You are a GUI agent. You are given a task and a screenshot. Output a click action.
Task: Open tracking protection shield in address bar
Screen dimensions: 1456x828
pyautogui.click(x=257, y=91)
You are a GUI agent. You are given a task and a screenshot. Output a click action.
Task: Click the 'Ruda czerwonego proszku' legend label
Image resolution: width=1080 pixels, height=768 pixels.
○ ○ ○ ○ ○ ○ ○
Restate each record word for word.

You are a GUI agent. You are given a task and a screenshot. Output a click action.
Task: Open tracking protection shield in address bar
Screen dimensions: 1456x828
pyautogui.click(x=257, y=91)
You are a GUI agent. You are given a task and a screenshot. Output a click action.
Task: Click the 'Ruda czerwonego proszku' legend label
Image resolution: width=1080 pixels, height=768 pixels.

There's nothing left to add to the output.